[Records gathered for a data collection]

(begin)

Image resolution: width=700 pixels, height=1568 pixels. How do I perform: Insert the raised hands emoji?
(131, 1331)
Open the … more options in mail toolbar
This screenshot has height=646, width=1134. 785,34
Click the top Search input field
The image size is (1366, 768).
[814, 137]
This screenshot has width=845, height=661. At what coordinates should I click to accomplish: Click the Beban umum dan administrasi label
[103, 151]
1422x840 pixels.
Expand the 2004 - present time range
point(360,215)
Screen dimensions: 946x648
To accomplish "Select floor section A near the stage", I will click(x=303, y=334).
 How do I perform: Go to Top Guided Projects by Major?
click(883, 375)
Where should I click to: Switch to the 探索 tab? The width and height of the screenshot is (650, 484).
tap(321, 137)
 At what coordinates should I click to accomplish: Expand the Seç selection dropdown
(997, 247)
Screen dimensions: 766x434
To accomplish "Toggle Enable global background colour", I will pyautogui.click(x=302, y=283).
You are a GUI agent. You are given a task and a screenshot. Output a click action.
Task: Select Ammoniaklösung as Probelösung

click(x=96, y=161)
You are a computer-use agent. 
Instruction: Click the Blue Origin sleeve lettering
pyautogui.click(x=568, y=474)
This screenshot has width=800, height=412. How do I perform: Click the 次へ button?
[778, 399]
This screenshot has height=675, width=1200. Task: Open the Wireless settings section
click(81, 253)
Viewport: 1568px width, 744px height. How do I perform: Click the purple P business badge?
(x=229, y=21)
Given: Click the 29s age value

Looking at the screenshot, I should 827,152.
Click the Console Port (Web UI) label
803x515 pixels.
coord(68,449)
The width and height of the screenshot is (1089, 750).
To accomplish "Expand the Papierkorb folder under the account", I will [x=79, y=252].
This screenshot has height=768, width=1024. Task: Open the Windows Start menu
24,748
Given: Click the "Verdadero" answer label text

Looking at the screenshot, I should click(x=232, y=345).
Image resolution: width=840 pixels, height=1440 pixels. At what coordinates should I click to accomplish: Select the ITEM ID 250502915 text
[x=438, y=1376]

(end)

■ **What you will do**: Reproduce every row above word for word, keeping each line in its original order.

■ **Solution for this problem**:
Image resolution: width=700 pixels, height=1568 pixels. How do I perform: Insert the raised hands emoji?
(131, 1331)
Open the … more options in mail toolbar
This screenshot has height=646, width=1134. 785,34
Click the top Search input field
The image size is (1366, 768).
[814, 137]
This screenshot has width=845, height=661. At what coordinates should I click to accomplish: Click the Beban umum dan administrasi label
[103, 151]
1422x840 pixels.
Expand the 2004 - present time range
point(360,215)
Screen dimensions: 946x648
To accomplish "Select floor section A near the stage", I will click(x=303, y=334).
 How do I perform: Go to Top Guided Projects by Major?
click(883, 375)
Where should I click to: Switch to the 探索 tab? The width and height of the screenshot is (650, 484).
tap(321, 137)
 At what coordinates should I click to accomplish: Expand the Seç selection dropdown
(997, 247)
Screen dimensions: 766x434
To accomplish "Toggle Enable global background colour", I will pyautogui.click(x=302, y=283).
You are a GUI agent. You are given a task and a screenshot. Output a click action.
Task: Select Ammoniaklösung as Probelösung

click(x=96, y=161)
You are a computer-use agent. 
Instruction: Click the Blue Origin sleeve lettering
pyautogui.click(x=568, y=474)
This screenshot has width=800, height=412. How do I perform: Click the 次へ button?
[778, 399]
This screenshot has height=675, width=1200. Task: Open the Wireless settings section
click(81, 253)
Viewport: 1568px width, 744px height. How do I perform: Click the purple P business badge?
(x=229, y=21)
Given: Click the 29s age value

Looking at the screenshot, I should 827,152.
Click the Console Port (Web UI) label
803x515 pixels.
coord(68,449)
The width and height of the screenshot is (1089, 750).
To accomplish "Expand the Papierkorb folder under the account", I will [x=79, y=252].
This screenshot has height=768, width=1024. Task: Open the Windows Start menu
24,748
Given: Click the "Verdadero" answer label text

Looking at the screenshot, I should click(x=232, y=345).
Image resolution: width=840 pixels, height=1440 pixels. At what coordinates should I click to accomplish: Select the ITEM ID 250502915 text
[x=438, y=1376]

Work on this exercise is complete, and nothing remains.